What needs to be done:
Return each of the following entries word for word, changing nothing.
◇ ◇ ◇
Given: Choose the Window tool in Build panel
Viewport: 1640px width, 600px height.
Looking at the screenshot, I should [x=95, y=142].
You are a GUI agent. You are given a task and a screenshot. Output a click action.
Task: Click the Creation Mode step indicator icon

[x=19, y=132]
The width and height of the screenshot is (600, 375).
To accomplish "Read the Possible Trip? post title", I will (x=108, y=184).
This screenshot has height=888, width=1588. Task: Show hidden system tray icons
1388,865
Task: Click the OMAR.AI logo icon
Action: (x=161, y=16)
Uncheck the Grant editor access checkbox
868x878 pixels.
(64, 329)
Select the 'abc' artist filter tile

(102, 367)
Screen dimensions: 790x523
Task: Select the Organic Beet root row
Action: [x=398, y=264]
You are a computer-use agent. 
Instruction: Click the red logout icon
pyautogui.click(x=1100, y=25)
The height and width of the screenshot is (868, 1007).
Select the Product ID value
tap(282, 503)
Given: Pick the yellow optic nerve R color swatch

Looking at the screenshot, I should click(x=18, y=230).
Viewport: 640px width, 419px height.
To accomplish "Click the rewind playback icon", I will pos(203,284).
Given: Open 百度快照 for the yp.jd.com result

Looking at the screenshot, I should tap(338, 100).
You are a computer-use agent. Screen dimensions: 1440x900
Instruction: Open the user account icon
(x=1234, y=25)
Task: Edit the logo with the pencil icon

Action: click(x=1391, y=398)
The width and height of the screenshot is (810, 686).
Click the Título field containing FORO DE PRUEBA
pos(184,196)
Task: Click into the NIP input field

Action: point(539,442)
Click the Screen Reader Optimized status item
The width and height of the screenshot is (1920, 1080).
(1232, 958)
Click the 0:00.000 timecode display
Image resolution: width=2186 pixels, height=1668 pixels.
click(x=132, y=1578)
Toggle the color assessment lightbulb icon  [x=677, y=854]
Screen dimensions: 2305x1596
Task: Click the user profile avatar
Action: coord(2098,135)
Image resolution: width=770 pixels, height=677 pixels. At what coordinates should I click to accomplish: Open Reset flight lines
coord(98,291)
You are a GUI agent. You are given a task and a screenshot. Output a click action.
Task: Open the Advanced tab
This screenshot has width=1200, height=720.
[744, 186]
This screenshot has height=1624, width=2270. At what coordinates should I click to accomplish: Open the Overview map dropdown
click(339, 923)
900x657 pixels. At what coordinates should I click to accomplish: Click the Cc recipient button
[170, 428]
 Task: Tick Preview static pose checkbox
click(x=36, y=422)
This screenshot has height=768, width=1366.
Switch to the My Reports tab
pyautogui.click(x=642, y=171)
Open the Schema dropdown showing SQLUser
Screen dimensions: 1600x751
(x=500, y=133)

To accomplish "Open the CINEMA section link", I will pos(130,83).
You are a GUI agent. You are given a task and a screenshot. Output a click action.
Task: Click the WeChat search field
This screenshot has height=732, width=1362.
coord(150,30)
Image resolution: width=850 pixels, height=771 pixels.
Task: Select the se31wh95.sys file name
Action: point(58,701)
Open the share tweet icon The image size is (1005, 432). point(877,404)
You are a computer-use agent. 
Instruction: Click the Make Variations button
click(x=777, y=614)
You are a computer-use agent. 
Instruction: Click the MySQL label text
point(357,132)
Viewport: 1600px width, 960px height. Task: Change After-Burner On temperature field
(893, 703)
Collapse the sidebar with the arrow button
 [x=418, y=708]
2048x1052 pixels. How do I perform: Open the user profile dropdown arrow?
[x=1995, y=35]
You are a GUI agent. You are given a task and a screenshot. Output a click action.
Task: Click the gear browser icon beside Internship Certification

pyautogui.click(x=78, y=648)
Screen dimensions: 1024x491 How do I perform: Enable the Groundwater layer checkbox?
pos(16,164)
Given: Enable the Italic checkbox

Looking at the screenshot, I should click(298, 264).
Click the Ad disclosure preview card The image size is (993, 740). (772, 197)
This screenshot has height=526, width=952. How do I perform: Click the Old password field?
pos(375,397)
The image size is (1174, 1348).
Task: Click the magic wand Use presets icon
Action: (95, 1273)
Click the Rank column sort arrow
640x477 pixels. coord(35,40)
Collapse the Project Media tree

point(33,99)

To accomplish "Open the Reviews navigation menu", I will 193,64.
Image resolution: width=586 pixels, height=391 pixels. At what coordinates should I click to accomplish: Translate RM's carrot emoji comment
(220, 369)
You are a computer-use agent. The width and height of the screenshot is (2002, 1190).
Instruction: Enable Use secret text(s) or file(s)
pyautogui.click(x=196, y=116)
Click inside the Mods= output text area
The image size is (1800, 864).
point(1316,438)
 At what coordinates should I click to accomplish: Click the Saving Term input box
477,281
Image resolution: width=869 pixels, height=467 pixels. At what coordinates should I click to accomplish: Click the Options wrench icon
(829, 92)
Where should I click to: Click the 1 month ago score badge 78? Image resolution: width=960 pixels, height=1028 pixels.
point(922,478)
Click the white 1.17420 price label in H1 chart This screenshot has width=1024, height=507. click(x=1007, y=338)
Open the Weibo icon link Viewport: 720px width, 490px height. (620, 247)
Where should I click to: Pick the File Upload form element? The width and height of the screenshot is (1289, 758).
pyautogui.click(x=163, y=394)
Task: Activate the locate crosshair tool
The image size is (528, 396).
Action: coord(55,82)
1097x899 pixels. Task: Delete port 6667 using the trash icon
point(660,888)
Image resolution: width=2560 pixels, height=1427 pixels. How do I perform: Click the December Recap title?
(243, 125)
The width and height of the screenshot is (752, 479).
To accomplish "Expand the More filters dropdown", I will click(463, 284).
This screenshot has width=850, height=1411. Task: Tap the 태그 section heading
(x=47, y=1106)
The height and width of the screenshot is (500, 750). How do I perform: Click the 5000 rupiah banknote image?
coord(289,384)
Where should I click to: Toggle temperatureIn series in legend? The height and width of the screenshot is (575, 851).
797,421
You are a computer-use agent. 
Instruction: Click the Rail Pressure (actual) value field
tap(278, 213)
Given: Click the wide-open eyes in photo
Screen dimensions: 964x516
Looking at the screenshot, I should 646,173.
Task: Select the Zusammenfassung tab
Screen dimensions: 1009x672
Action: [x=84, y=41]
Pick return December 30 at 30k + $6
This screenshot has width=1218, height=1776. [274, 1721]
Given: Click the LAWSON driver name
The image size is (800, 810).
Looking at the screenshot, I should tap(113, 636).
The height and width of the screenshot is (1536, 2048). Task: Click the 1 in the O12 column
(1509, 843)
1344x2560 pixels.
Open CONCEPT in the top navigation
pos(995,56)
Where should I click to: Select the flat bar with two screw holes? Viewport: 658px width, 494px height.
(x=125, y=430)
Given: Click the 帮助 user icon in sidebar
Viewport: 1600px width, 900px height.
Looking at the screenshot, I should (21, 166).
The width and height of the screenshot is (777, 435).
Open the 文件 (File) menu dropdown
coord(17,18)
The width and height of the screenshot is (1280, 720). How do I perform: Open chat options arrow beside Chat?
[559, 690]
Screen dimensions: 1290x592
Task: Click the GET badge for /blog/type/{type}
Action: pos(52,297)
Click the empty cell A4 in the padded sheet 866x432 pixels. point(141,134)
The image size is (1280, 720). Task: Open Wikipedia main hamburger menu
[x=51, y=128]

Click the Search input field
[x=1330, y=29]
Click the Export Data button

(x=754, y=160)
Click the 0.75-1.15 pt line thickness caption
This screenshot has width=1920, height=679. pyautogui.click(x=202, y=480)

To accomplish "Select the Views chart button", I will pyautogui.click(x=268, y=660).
◇ ◇ ◇
Task result:
Given: Choose the Window tool in Build panel
Viewport: 1640px width, 600px height.
Looking at the screenshot, I should [x=95, y=142].
You are a GUI agent. You are given a task and a screenshot. Output a click action.
Task: Click the Creation Mode step indicator icon

[x=19, y=132]
The width and height of the screenshot is (600, 375).
To accomplish "Read the Possible Trip? post title", I will (x=108, y=184).
This screenshot has height=888, width=1588. Task: Show hidden system tray icons
1388,865
Task: Click the OMAR.AI logo icon
Action: (x=161, y=16)
Uncheck the Grant editor access checkbox
868x878 pixels.
(64, 329)
Select the 'abc' artist filter tile

(102, 367)
Screen dimensions: 790x523
Task: Select the Organic Beet root row
Action: [x=398, y=264]
You are a computer-use agent. 
Instruction: Click the red logout icon
pyautogui.click(x=1100, y=25)
The height and width of the screenshot is (868, 1007).
Select the Product ID value
tap(282, 503)
Given: Pick the yellow optic nerve R color swatch

Looking at the screenshot, I should click(x=18, y=230).
Viewport: 640px width, 419px height.
To accomplish "Click the rewind playback icon", I will pos(203,284).
Given: Open 百度快照 for the yp.jd.com result

Looking at the screenshot, I should tap(338, 100).
You are a computer-use agent. Screen dimensions: 1440x900
Instruction: Open the user account icon
(x=1234, y=25)
Task: Edit the logo with the pencil icon

Action: click(x=1391, y=398)
The width and height of the screenshot is (810, 686).
Click the Título field containing FORO DE PRUEBA
pos(184,196)
Task: Click into the NIP input field

Action: point(539,442)
Click the Screen Reader Optimized status item
The width and height of the screenshot is (1920, 1080).
(1232, 958)
Click the 0:00.000 timecode display
Image resolution: width=2186 pixels, height=1668 pixels.
click(x=132, y=1578)
Toggle the color assessment lightbulb icon  [x=677, y=854]
Screen dimensions: 2305x1596
Task: Click the user profile avatar
Action: coord(2098,135)
Image resolution: width=770 pixels, height=677 pixels. At what coordinates should I click to accomplish: Open Reset flight lines
coord(98,291)
You are a GUI agent. You are given a task and a screenshot. Output a click action.
Task: Open the Advanced tab
This screenshot has width=1200, height=720.
[744, 186]
This screenshot has height=1624, width=2270. At what coordinates should I click to accomplish: Open the Overview map dropdown
click(339, 923)
900x657 pixels. At what coordinates should I click to accomplish: Click the Cc recipient button
[170, 428]
 Task: Tick Preview static pose checkbox
click(x=36, y=422)
This screenshot has height=768, width=1366.
Switch to the My Reports tab
pyautogui.click(x=642, y=171)
Open the Schema dropdown showing SQLUser
Screen dimensions: 1600x751
(x=500, y=133)

To accomplish "Open the CINEMA section link", I will pos(130,83).
You are a GUI agent. You are given a task and a screenshot. Output a click action.
Task: Click the WeChat search field
This screenshot has height=732, width=1362.
coord(150,30)
Image resolution: width=850 pixels, height=771 pixels.
Task: Select the se31wh95.sys file name
Action: point(58,701)
Open the share tweet icon The image size is (1005, 432). point(877,404)
You are a computer-use agent. 
Instruction: Click the Make Variations button
click(x=777, y=614)
You are a computer-use agent. 
Instruction: Click the MySQL label text
point(357,132)
Viewport: 1600px width, 960px height. Task: Change After-Burner On temperature field
(893, 703)
Collapse the sidebar with the arrow button
 [x=418, y=708]
2048x1052 pixels. How do I perform: Open the user profile dropdown arrow?
[x=1995, y=35]
You are a GUI agent. You are given a task and a screenshot. Output a click action.
Task: Click the gear browser icon beside Internship Certification

pyautogui.click(x=78, y=648)
Screen dimensions: 1024x491 How do I perform: Enable the Groundwater layer checkbox?
pos(16,164)
Given: Enable the Italic checkbox

Looking at the screenshot, I should click(298, 264).
Click the Ad disclosure preview card The image size is (993, 740). (772, 197)
This screenshot has height=526, width=952. How do I perform: Click the Old password field?
pos(375,397)
The image size is (1174, 1348).
Task: Click the magic wand Use presets icon
Action: (95, 1273)
Click the Rank column sort arrow
640x477 pixels. coord(35,40)
Collapse the Project Media tree

point(33,99)

To accomplish "Open the Reviews navigation menu", I will 193,64.
Image resolution: width=586 pixels, height=391 pixels. At what coordinates should I click to accomplish: Translate RM's carrot emoji comment
(220, 369)
You are a computer-use agent. The width and height of the screenshot is (2002, 1190).
Instruction: Enable Use secret text(s) or file(s)
pyautogui.click(x=196, y=116)
Click inside the Mods= output text area
The image size is (1800, 864).
point(1316,438)
 At what coordinates should I click to accomplish: Click the Saving Term input box
477,281
Image resolution: width=869 pixels, height=467 pixels. At what coordinates should I click to accomplish: Click the Options wrench icon
(829, 92)
Where should I click to: Click the 1 month ago score badge 78? Image resolution: width=960 pixels, height=1028 pixels.
point(922,478)
Click the white 1.17420 price label in H1 chart This screenshot has width=1024, height=507. click(x=1007, y=338)
Open the Weibo icon link Viewport: 720px width, 490px height. (620, 247)
Where should I click to: Pick the File Upload form element? The width and height of the screenshot is (1289, 758).
pyautogui.click(x=163, y=394)
Task: Activate the locate crosshair tool
The image size is (528, 396).
Action: coord(55,82)
1097x899 pixels. Task: Delete port 6667 using the trash icon
point(660,888)
Image resolution: width=2560 pixels, height=1427 pixels. How do I perform: Click the December Recap title?
(243, 125)
The width and height of the screenshot is (752, 479).
To accomplish "Expand the More filters dropdown", I will click(463, 284).
This screenshot has width=850, height=1411. Task: Tap the 태그 section heading
(x=47, y=1106)
The height and width of the screenshot is (500, 750). How do I perform: Click the 5000 rupiah banknote image?
coord(289,384)
Where should I click to: Toggle temperatureIn series in legend? The height and width of the screenshot is (575, 851).
797,421
You are a computer-use agent. 
Instruction: Click the Rail Pressure (actual) value field
tap(278, 213)
Given: Click the wide-open eyes in photo
Screen dimensions: 964x516
Looking at the screenshot, I should 646,173.
Task: Select the Zusammenfassung tab
Screen dimensions: 1009x672
Action: [x=84, y=41]
Pick return December 30 at 30k + $6
This screenshot has width=1218, height=1776. [274, 1721]
Given: Click the LAWSON driver name
The image size is (800, 810).
Looking at the screenshot, I should tap(113, 636).
The height and width of the screenshot is (1536, 2048). Task: Click the 1 in the O12 column
(1509, 843)
1344x2560 pixels.
Open CONCEPT in the top navigation
pos(995,56)
Where should I click to: Select the flat bar with two screw holes? Viewport: 658px width, 494px height.
(x=125, y=430)
Given: Click the 帮助 user icon in sidebar
Viewport: 1600px width, 900px height.
Looking at the screenshot, I should (21, 166).
The width and height of the screenshot is (777, 435).
Open the 文件 (File) menu dropdown
coord(17,18)
The width and height of the screenshot is (1280, 720). How do I perform: Open chat options arrow beside Chat?
[559, 690]
Screen dimensions: 1290x592
Task: Click the GET badge for /blog/type/{type}
Action: pos(52,297)
Click the empty cell A4 in the padded sheet 866x432 pixels. point(141,134)
The image size is (1280, 720). Task: Open Wikipedia main hamburger menu
[x=51, y=128]

Click the Search input field
[x=1330, y=29]
Click the Export Data button

(x=754, y=160)
Click the 0.75-1.15 pt line thickness caption
This screenshot has width=1920, height=679. pyautogui.click(x=202, y=480)

To accomplish "Select the Views chart button", I will pyautogui.click(x=268, y=660).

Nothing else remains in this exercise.